→ **What is required**
Echo back the records verbatim, starting with the line that contains "The height and width of the screenshot is (664, 640)." and ending with the line that contains "Looking at the screenshot, I should click(x=127, y=36).", both included.

→ **Input rows**
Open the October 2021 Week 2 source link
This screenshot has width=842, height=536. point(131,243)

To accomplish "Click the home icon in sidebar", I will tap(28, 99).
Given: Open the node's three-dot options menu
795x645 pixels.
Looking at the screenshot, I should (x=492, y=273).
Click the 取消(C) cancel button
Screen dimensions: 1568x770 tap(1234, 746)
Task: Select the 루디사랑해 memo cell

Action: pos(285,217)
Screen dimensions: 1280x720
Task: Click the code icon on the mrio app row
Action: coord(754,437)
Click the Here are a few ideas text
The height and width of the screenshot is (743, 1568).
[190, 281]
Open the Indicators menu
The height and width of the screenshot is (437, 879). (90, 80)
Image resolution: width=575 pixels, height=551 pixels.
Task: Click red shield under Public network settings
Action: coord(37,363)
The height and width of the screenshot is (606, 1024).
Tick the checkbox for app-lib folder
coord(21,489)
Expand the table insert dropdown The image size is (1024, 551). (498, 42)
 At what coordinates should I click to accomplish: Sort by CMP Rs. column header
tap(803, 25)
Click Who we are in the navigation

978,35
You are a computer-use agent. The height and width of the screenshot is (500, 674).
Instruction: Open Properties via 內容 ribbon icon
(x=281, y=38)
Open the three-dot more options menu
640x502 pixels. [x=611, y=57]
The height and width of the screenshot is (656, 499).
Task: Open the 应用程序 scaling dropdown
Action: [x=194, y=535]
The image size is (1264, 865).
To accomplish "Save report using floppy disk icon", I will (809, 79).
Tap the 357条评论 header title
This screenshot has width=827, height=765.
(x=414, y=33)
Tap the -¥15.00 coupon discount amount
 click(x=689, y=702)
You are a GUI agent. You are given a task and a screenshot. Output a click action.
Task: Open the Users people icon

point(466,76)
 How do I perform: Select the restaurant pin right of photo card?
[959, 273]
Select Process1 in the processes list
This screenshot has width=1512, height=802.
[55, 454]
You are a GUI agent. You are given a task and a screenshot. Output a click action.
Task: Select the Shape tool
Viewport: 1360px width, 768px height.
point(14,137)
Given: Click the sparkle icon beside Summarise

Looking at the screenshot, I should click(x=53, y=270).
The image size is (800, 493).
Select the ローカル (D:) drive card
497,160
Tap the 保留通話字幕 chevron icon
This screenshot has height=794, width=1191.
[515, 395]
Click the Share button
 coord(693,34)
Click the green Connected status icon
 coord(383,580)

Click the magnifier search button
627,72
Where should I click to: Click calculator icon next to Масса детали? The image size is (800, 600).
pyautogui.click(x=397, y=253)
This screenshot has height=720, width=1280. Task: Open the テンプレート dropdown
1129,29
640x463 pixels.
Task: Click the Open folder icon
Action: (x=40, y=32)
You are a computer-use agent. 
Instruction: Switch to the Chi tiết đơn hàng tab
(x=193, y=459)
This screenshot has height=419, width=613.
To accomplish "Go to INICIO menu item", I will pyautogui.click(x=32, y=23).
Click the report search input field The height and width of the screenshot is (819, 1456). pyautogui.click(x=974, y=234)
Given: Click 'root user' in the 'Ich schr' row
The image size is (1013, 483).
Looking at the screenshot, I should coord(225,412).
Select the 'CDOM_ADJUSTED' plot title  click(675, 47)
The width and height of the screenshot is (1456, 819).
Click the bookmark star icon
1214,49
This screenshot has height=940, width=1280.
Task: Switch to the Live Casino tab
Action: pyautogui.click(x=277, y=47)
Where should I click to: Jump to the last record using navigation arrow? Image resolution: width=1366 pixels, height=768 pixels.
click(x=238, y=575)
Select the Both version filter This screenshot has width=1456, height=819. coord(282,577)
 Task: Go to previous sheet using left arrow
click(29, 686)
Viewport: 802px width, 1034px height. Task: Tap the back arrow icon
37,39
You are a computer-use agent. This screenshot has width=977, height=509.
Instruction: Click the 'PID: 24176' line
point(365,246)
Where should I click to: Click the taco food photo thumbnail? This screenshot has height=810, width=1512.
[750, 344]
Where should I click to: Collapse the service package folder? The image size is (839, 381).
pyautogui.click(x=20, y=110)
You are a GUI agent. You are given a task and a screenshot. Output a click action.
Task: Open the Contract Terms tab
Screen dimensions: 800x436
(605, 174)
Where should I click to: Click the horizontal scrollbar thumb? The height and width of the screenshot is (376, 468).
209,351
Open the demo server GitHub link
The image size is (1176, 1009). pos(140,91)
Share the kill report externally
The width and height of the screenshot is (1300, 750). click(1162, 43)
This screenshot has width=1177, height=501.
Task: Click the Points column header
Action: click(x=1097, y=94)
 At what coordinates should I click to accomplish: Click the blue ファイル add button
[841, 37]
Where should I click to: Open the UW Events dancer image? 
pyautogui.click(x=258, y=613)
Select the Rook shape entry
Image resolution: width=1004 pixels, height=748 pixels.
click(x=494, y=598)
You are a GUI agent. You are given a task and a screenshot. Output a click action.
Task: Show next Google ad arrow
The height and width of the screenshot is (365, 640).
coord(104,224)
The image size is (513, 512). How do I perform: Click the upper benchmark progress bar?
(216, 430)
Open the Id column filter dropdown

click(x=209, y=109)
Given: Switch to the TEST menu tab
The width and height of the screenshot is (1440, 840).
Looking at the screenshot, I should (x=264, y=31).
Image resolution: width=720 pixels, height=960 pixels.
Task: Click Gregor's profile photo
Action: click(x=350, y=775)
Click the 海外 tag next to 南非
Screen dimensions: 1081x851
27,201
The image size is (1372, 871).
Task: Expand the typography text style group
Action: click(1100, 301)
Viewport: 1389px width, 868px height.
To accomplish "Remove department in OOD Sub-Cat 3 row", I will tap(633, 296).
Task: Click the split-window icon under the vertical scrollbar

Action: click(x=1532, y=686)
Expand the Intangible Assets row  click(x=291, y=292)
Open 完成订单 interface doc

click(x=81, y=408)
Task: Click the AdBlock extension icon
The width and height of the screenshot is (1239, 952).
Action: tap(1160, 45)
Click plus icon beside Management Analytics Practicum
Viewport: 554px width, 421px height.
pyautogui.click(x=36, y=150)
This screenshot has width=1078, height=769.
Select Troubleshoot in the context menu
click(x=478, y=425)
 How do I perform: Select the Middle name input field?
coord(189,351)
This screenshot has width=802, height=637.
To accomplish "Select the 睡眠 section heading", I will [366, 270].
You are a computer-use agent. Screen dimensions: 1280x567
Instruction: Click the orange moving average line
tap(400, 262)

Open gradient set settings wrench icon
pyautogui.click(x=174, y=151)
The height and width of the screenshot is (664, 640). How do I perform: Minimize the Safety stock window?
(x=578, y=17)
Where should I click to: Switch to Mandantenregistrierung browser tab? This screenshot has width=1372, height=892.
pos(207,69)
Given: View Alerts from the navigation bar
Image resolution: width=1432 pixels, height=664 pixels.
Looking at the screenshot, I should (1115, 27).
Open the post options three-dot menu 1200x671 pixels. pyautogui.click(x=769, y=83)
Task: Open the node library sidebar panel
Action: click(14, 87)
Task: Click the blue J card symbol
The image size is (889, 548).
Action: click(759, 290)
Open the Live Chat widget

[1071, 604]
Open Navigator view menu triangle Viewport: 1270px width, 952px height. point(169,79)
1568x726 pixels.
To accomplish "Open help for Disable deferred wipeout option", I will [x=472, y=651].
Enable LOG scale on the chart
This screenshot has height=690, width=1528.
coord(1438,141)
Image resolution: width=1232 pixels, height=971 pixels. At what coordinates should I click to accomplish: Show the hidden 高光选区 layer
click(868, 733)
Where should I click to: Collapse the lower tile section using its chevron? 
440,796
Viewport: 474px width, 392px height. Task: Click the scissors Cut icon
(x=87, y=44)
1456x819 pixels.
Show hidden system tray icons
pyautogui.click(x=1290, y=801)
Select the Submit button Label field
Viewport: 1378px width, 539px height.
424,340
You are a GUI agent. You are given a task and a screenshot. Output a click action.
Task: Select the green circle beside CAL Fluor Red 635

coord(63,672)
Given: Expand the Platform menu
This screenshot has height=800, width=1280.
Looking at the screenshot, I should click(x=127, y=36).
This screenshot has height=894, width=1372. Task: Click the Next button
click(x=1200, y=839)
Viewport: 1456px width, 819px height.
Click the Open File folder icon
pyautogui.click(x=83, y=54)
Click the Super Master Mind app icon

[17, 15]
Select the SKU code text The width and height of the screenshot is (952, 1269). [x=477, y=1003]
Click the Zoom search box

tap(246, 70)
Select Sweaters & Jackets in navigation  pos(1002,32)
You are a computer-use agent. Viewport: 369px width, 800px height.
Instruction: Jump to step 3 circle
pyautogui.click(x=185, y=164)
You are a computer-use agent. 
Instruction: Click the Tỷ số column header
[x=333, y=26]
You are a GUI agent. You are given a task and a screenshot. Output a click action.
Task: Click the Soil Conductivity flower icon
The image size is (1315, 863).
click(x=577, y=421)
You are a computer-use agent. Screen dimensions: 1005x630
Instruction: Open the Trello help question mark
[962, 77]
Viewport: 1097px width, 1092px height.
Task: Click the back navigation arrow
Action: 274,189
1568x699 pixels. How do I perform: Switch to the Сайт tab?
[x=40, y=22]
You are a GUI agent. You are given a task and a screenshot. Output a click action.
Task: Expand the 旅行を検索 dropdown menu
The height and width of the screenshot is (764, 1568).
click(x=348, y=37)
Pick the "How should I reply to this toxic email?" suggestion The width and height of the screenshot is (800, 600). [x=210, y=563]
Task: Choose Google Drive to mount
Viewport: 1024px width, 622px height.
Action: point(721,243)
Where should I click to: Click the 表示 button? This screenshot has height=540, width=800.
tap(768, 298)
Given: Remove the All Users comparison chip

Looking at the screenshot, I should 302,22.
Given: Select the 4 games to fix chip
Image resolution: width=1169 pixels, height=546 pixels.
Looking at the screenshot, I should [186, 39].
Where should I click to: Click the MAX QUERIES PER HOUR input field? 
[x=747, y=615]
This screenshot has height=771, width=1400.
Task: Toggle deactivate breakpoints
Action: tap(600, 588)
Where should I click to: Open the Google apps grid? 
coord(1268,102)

→ **Response below**
The height and width of the screenshot is (664, 640). How do I perform: Minimize the Safety stock window?
(x=578, y=17)
Where should I click to: Switch to Mandantenregistrierung browser tab? This screenshot has width=1372, height=892.
pos(207,69)
Given: View Alerts from the navigation bar
Image resolution: width=1432 pixels, height=664 pixels.
Looking at the screenshot, I should (1115, 27).
Open the post options three-dot menu 1200x671 pixels. pyautogui.click(x=769, y=83)
Task: Open the node library sidebar panel
Action: click(14, 87)
Task: Click the blue J card symbol
The image size is (889, 548).
Action: click(759, 290)
Open the Live Chat widget

[1071, 604]
Open Navigator view menu triangle Viewport: 1270px width, 952px height. point(169,79)
1568x726 pixels.
To accomplish "Open help for Disable deferred wipeout option", I will [x=472, y=651].
Enable LOG scale on the chart
This screenshot has height=690, width=1528.
coord(1438,141)
Image resolution: width=1232 pixels, height=971 pixels. At what coordinates should I click to accomplish: Show the hidden 高光选区 layer
click(868, 733)
Where should I click to: Collapse the lower tile section using its chevron? 
440,796
Viewport: 474px width, 392px height. Task: Click the scissors Cut icon
(x=87, y=44)
1456x819 pixels.
Show hidden system tray icons
pyautogui.click(x=1290, y=801)
Select the Submit button Label field
Viewport: 1378px width, 539px height.
424,340
You are a GUI agent. You are given a task and a screenshot. Output a click action.
Task: Select the green circle beside CAL Fluor Red 635

coord(63,672)
Given: Expand the Platform menu
This screenshot has height=800, width=1280.
Looking at the screenshot, I should click(x=127, y=36).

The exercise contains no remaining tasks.